Stored data entries

------------------------

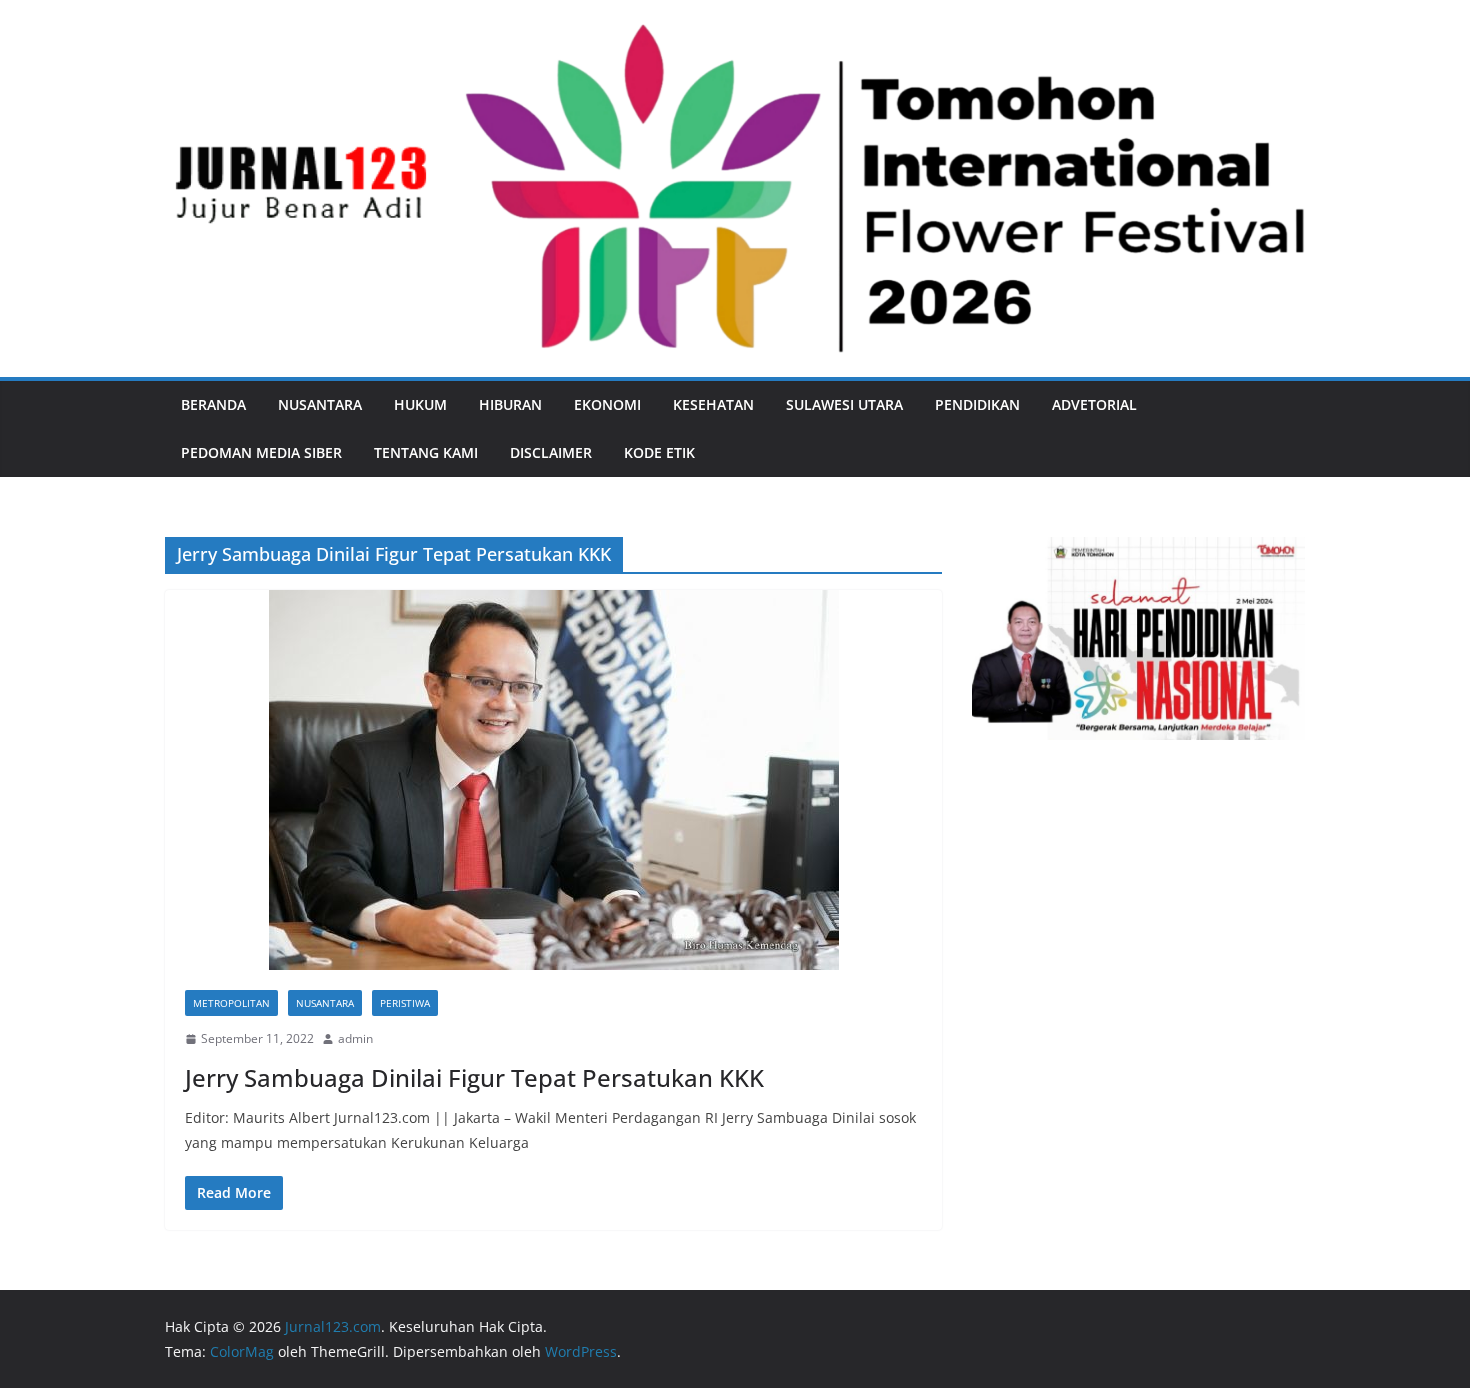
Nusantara (320, 404)
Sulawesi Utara (844, 404)
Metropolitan (231, 1003)
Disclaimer (551, 452)
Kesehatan (713, 404)
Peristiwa (405, 1003)
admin (355, 1038)
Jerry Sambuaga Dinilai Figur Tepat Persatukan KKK (474, 1077)
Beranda (213, 404)
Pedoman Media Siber (261, 452)
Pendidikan (977, 404)
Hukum (420, 404)
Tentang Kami (426, 452)
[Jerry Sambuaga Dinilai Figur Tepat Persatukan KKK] (553, 780)
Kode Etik (659, 452)
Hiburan (510, 404)
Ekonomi (607, 404)
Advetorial (1094, 404)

------------------------

#### Instructions to follow
Run a filter over the data above and keep each line that contains the word "Jerry".

#### Output for this exercise
Jerry Sambuaga Dinilai Figur Tepat Persatukan KKK (474, 1077)
[Jerry Sambuaga Dinilai Figur Tepat Persatukan KKK] (553, 780)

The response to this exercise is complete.